#### What is being asked
Extend the forum thread below about baiting wild hogs, beginning immediately after its final heading.

BEGIN Text block

# bait for wild hogs



## autumnrider (Feb 2, 2010)

give me some recipes that seem to work. our club is full of them and i'm wanting to thin them out some


----------



## On a call (Mar 3, 2010)

The guys I know in Florida just use electric feeders and fill them with corn cracked or whole kernell.


----------



## youngdon (Mar 10, 2010)

Yeah everyone I hear talking of hog baiting uses corn. And Oac is right the electric feeders are awesome.


----------



## On a call (Mar 3, 2010)

Electric feeders then to draw in other critters first turkey, deer, raccoon, and whatever....which in return draw the hogs in.


----------



## TexAgBQ81 (Mar 4, 2010)

1st if you are using a trap, bait at the far back only, for a few days to a week refreshing daily or as needed---------do not set the trigger, wire the door up or out of the way. When the hogs get use to going in and out safely, they will fight to get in and to the food. When you do set the trigger set it at the front out of the way corner of the trap so the hogs that have rushed in to get at the bait will be way at the back and the last one in will touch the trigger when going for the bait at the front corner.<O</O
If you are not using a trap the spin feeder is the best to visit. If they are visiting it on a regular basis they know when it will be going off so get there before it spins. if you have several spin feeders set them at different intervals so you can intercept different groups at different times.<O</O
For bait i have had best success using soured corn. I start by saving a few room tempertature beers (un-opened). Take a 5 gallon bucket with a lid, add corn to about half full (it will swell up and pop the lid off if there is too much). While drinking a cold one, pop the top on the room temperature beer(s) then add them and some warm water---not boiling--just hot from the faucet until it covers the corn. Put cover on -- it does not have to be air tight until time for transporting. Warm water will need to be added daily to keep the corn just covered. The beer speeds up the fermenting process. Cover and leave in the sun for a few days. When it is bubbling it is ready to use. *DO NOT SPILL ON YOURSELF---TO TRANSPORT----MAKE SURE THE LID IS TIGHT. *It has an odor that will permeate your clothing and you do not want to smell this on you. I only use this solution until the pigs come and go the first time then change to regular corn. <O</O
Have heard of people diggin a hole and putting in the soured corn then filling back up. never tryed it myself.<O</O
Hope this helps. <O</O


----------



## lucas_shane (Jan 25, 2011)

END Text block
BEGIN Collected data

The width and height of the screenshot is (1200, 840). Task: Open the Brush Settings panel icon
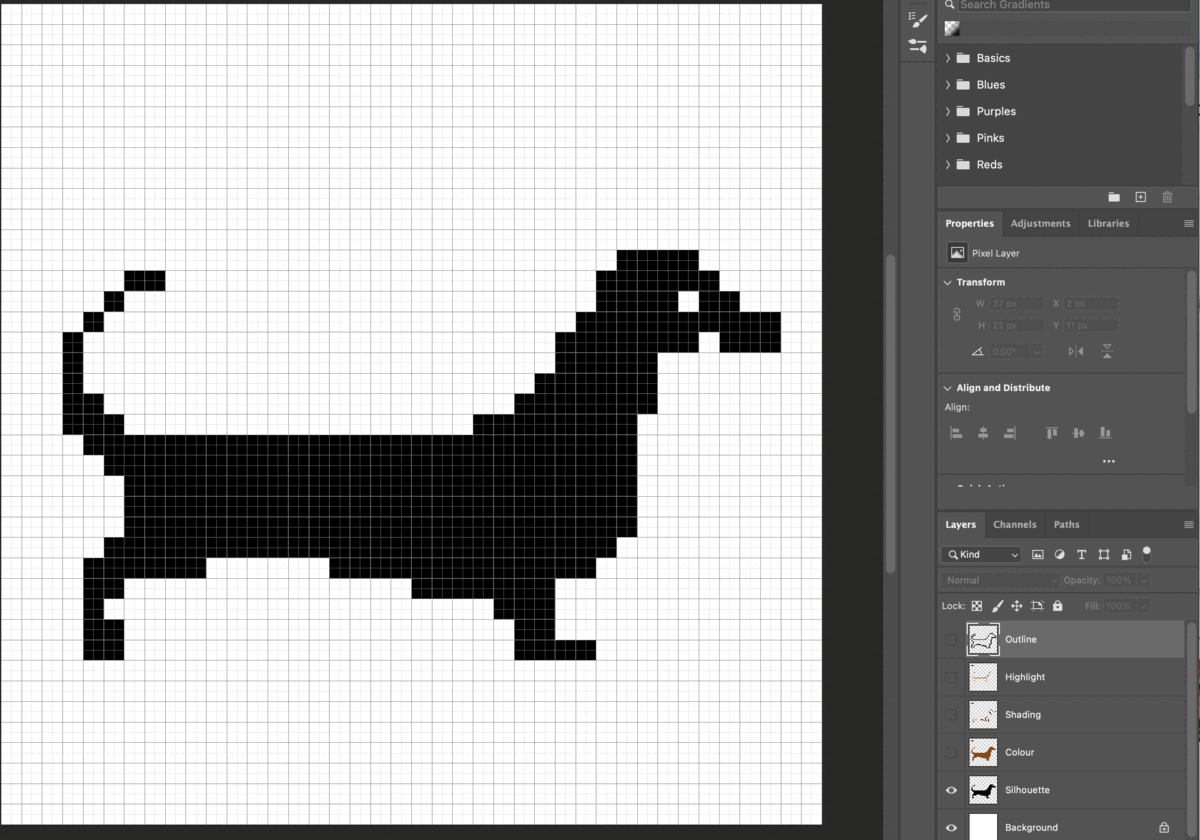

END Collected data

#### Answer for the task
Ive been trapping hogs for a bit now. Nothing major just playing around, helping a cpl land owners with their "problem".

Ive tried soured corn, beer soaked corn, diesel soaked corn, dry corn, cracked corn, flaked corn, self feeders, elec spin feeders. With all that being said Ill tell you what I have found that works best for me. And I did say ME, cause stuff changes from location.

If you are wanting to hunt them with a rifle then set you up a deer feeder. Fill it full of corn and put it to work. Scatter you a bag of corn on the ground just to get the show on the road. Go to your local super market and pick up all the old ( bad ) fruit that they will give you. Throw it all out around the feeder. Set up a camera and give it a week or two and go look at the pics. The hogs will be comeing in on a patern. Set up and hunt ! BUT remember that a hog can smell way better than a deer !

If you want to really play with them. Take a 5 gallon bucket fill 2/3 with whole corn, a bag of sugar, a pack or two fruit flavor jello and cover with water. Let it set 2-4 days. take some post hole diggers and dig you a hole 2-3 ft deep and pour your mixture in there and watch them. Just make sure you do this where you DONT mind a giant hole because the will get every last drop of the corn lol.

Cracked and flaked corn works great just scattering it inside your traps. Because it takes them a bit to pick it all up. If you are tapping remember the BIGGER the trap the BETTER ! When I say that I am meaning the LONGER the better. Like TEX said dont set your trigger for a while. Put you a small pile ( dbl handfull ) right in front of the gate and sprinkle some all the back to the back and then put you nice size pile in the back. Some of the pigs will get used to running all the way to the back while the others will linger and eat what you have sprinkled in the middle. So now you have been baiting your trap with the door tied OPEN. Now go up there and resume baiting like you have been BUT put MORE corn in the middle and a nice pile on the back side of the trip wire ( trigger wire ). The pigs will come in and notice more corn in the middle and will stop and eat but one or two the greedy ones will run back to regular pile and set off the trigger. Bam gate closed ! And you have a trap FULL of hogs !!

I have 3 traps that are 5-8 ft wide and 30-40 ft long. I love these traps. I also have a mess of portable traps.

The IMPORTANT thing to remember that once they are trapped then they are even more dangerous !

If you have any specific questions please feel free to ask.

Luke


----------



## youngdon (Mar 10, 2010)

I like the jello and corn thing.... Is that like making them dig their own grave?


----------



## lucas_shane (Jan 25, 2011)

youngdon said:


> I like the jello and corn thing.... Is that like making them dig their own grave?


Don I dont know what it is but they LOVE it !!! Dont let it sour, just a couple days for it to soak up the sugary jello !!!

If you wanna see them dig their own grave then take a tractor with a post hole digger on it and and dig a hole as DEEP as it will dig, pour a sack of corn then a box of the cheapest strawberry ( or any fruit ) jello and then corn then jelllo ect ect ect until the hole is about 1 foot from being full. Then fill the hole up with water !! Put you a trail cam on the hole so you can witness the event. It is absolutely insane !!!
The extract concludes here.